The trap could not accommodate nine men, so it was decided that only the three escapees would travel with Hyde and Crowley to Ballinhassig using by-roads to get there. The horse raced through Shanbally, hit the cornerstone and nearly turned over, then galloped hard down to Raffeen Bridge. They abandoned the pony and trap here inside the ditch above the bridge and took off on foot across country over Shannon Park on to Killingley Hill, and across to Mrs. Harris in Ballea where they had some tea. They took off again and headed for Hyde’s Knocklucy and they slept there for the night before eventually reaching Ballinhassig. Mick Burke and the other Cobh volunteers commandeered a boat and rowed to a point between Raffeen and Monkstown. There Barry and O'Reilly crossed the River Lee to Rushbrooke, while Burke and Butterley took the train to Cork. News of the escape had travelled fast and the train was held up and the passengers searched at Glenbrook. Burke's and Butterley's accounts held up and they were allowed to proceed. Arriving in Cork, they reported the success of the operation at Miss Wallace's in St. Augustine Street, unofficial headquarters of the First Brigade.
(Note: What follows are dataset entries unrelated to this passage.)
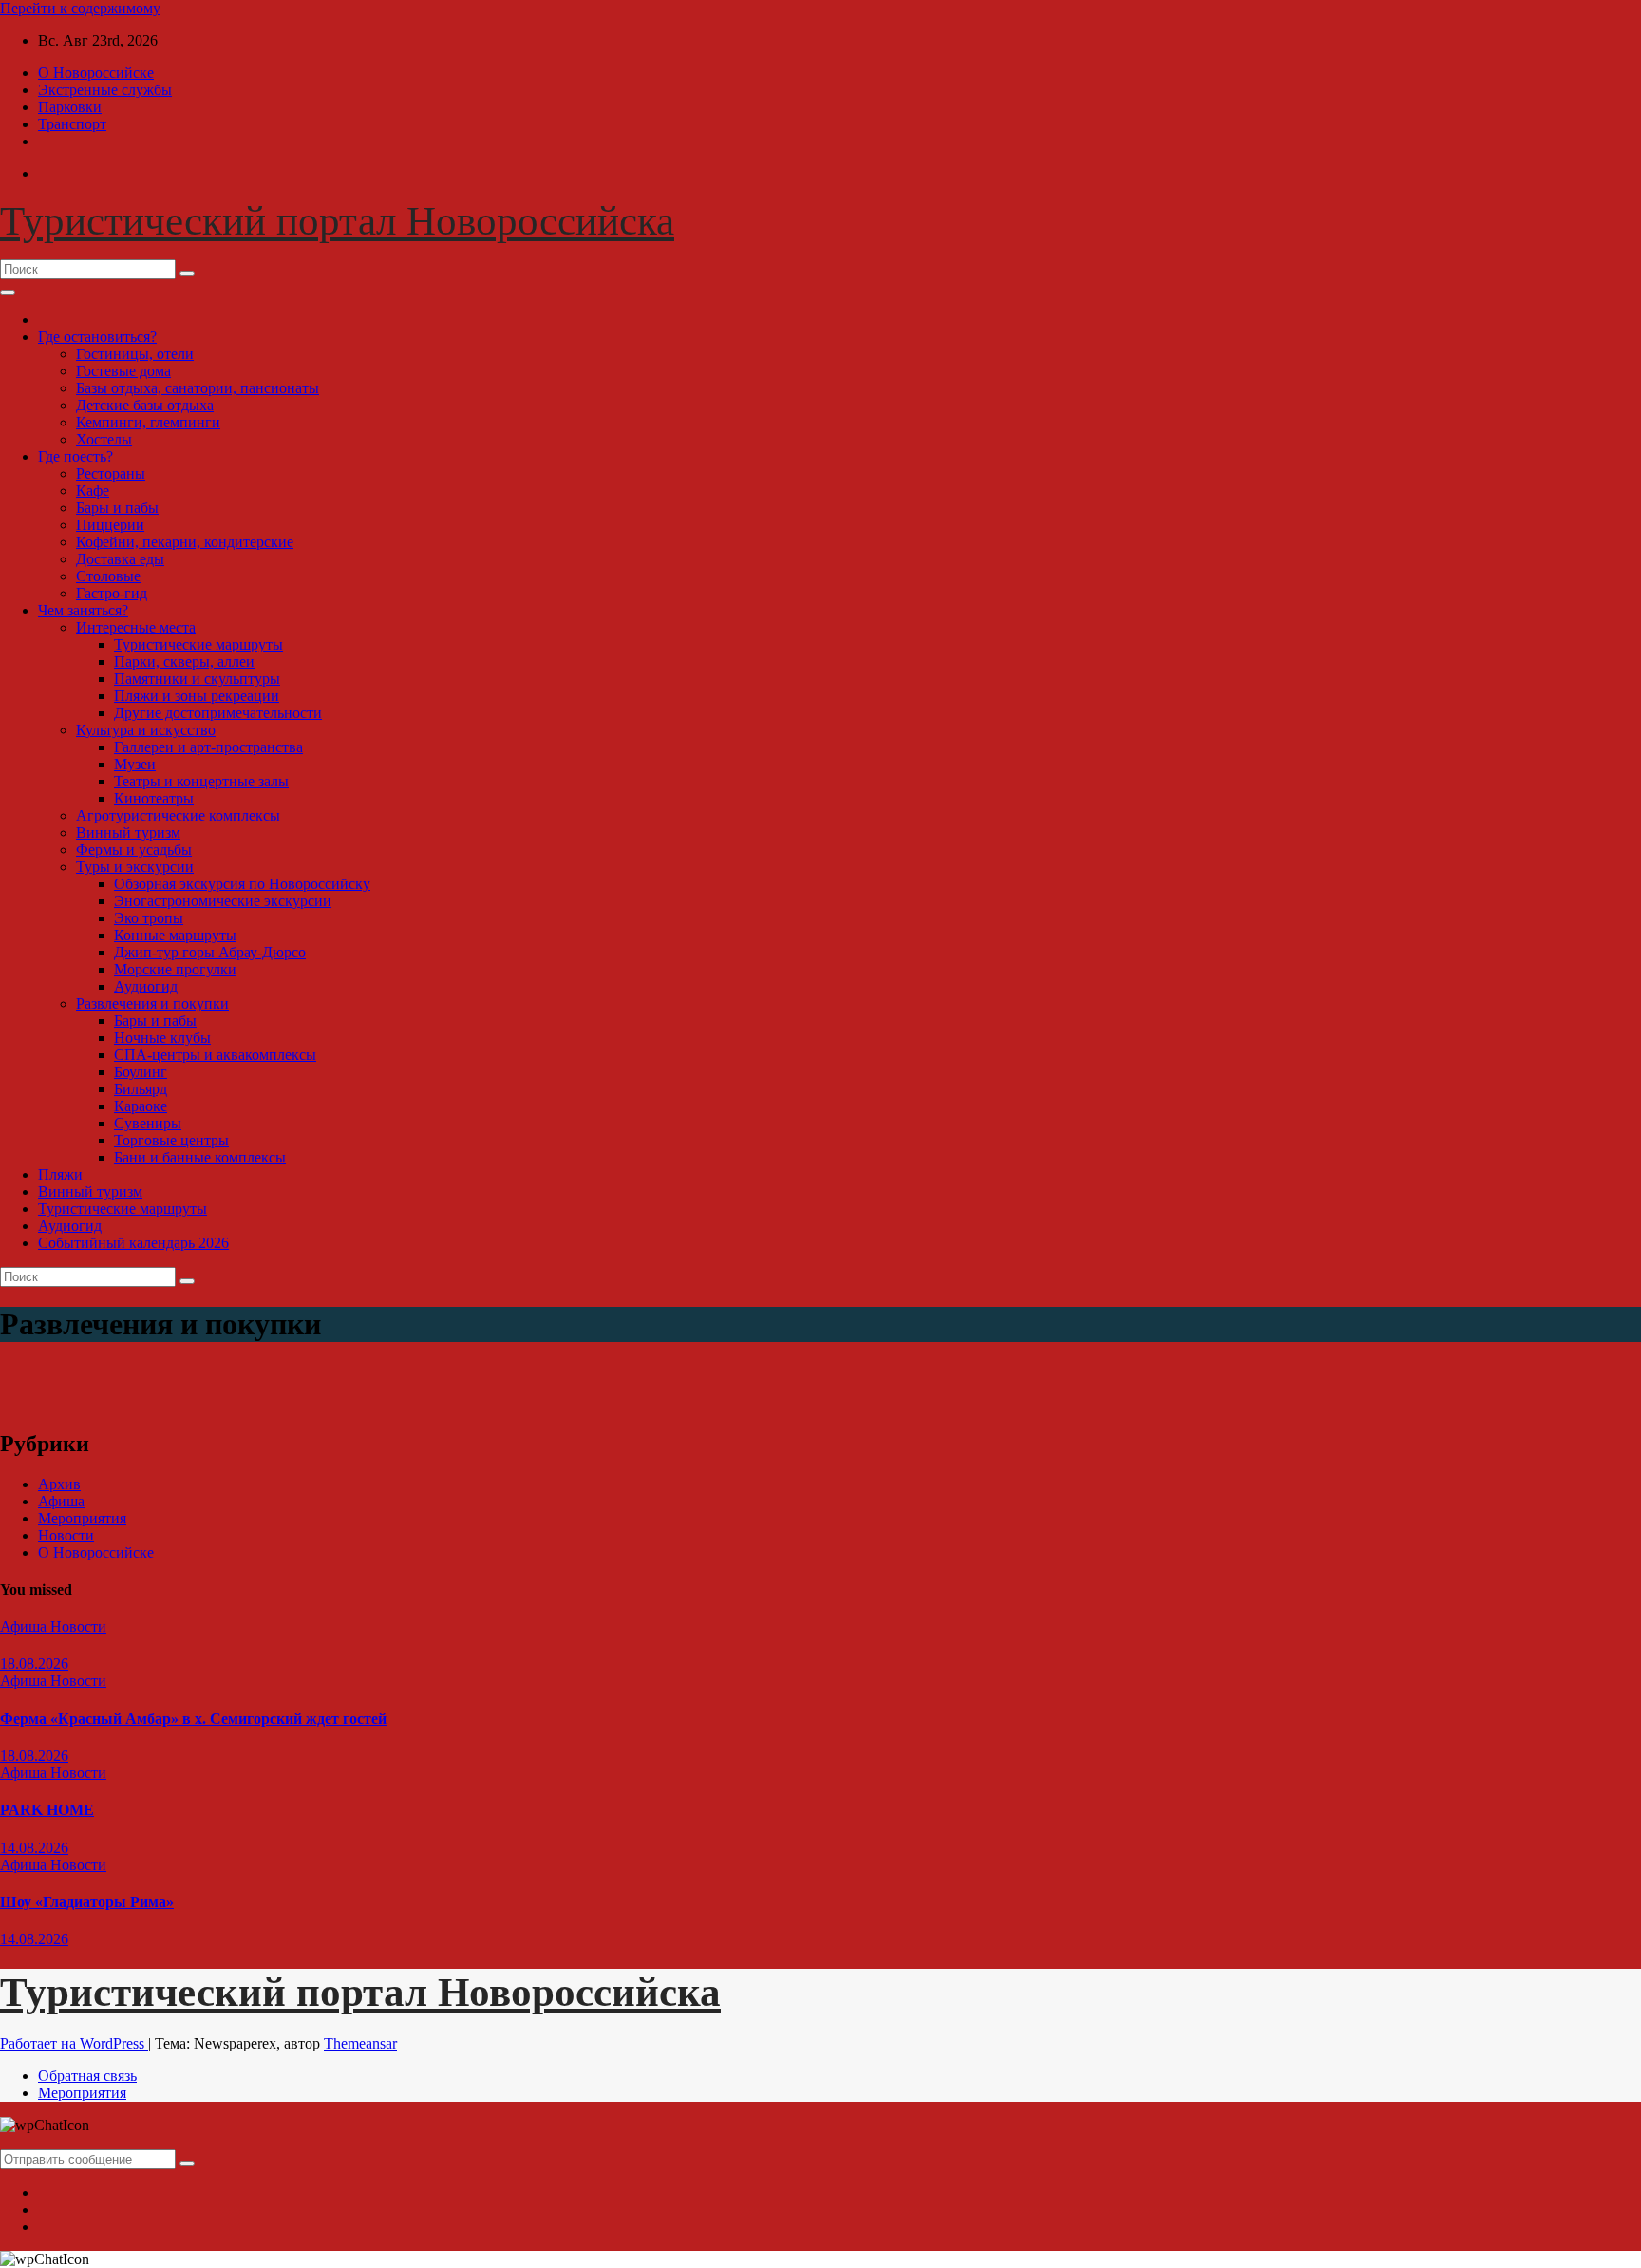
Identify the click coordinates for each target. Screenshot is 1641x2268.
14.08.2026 (34, 1848)
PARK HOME (47, 1810)
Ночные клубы (162, 1038)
The escaped volunteers landed on this beach near Ringaskiddy village.
Three of the men involved in the dramatic escape were Séan Hyde (left), Jerome Crowley and Frank Barry.
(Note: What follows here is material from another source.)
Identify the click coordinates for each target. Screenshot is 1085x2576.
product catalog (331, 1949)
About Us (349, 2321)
All four volunteers made it safely back to Cobh. The skipper, "Duster" Walsh, was arrested by the British, but having claimed the he took part in the action only after a gun was put to his head, he was released shortly afterwards. The three IRA groups involved in the escape had successfully combined forces to rescue three high-profile republicans from an island fortress at a time when British military strength in the Cork harbour was at its highest. The launch used in the escape, the 'Raider', was later handed back to its owner, Ned O'Regan, after the truce and Ned duly presented it to Mick Burke as a souvenir of heroic times.